Josef “Jeff” Sipek

Unsynchronized PPS Experiment

Late last summer I decided to do a simple experiment—feed my server a PPS signal that wasn’t synchronized to any timescale. The idea was to give chrony a reference that is more stable than the crystal oscillator on the motherboard.

Hardware

For this PPS experiment I decided to avoid all control loop/feedback complexity and just manually set the frequency to something close enough and let it drift—hence the unsynchronized. As a result, the circuit was quite simple:

The OCXO was a $5 used part from eBay. It outputs a 10 MHz square wave and has a control voltage pin that lets you tweak the frequency a little bit. By playing with it, I determined that a 10mV control voltage change yielded about 0.1 Hz frequency change. The trimmer sets this reference voltage. To “calibrate” it, I connected it to a frequency counter and tweaked the trimmer until a frequency counter read exactly 10 MHz.

10 MHz is obviously way too fast for a PPS signal. The simplest way to turn it into a PPS signal is to use an 8-bit microcontroller. The ATmega48P’s design seems to have very deterministic timing (in other words it adds a negligible amount of jitter), so I used it at 10 MHz (fed directly from the OCXO) with a very simple assembly program to toggle an output pin on and off. The program kept an output pin high for exactly 2 million cycles, and low for 8 million cycles thereby creating a 20% duty cycle square wave at 1 Hz…perfect to use as a PPS. Since the jitter added by the microcontroller is measured in picoseconds it didn’t affect the overall performance in any meaningful way.

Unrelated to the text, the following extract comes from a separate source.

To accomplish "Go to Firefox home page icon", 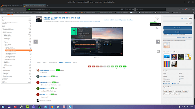I will 12,9.
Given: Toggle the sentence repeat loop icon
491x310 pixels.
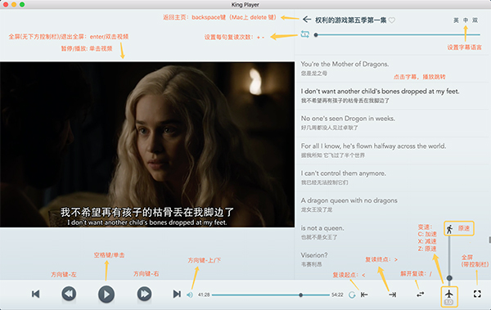Looking at the screenshot, I should pos(305,34).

The ATmega48P likes to run at 5V and therefore its PPS output is +5V/0V, which isn’t compatible with a PC serial port. I happened to have an ADM3202 on hand so I used it to convert the 5V signal to an RS-232 compatible signal. I didn’t do as thorough of a check of its jitter characteristics, but I didn’t notice anything bad while testing the circuit before “deploying” it.

Finally, I connected the RS-232 compatible signal to the DCD pin (but CTS would have worked too).

The whole circuit was constructed on a breadboard with the OCXO floating in the air on its wires. Power was supplied with an iPhone 5V USB power supply. Overall, it was a very quick and dirty construction to see how well it would work.

Software

My server runs FreeBSD with chrony as the NTP daemon. The configuration is really simple.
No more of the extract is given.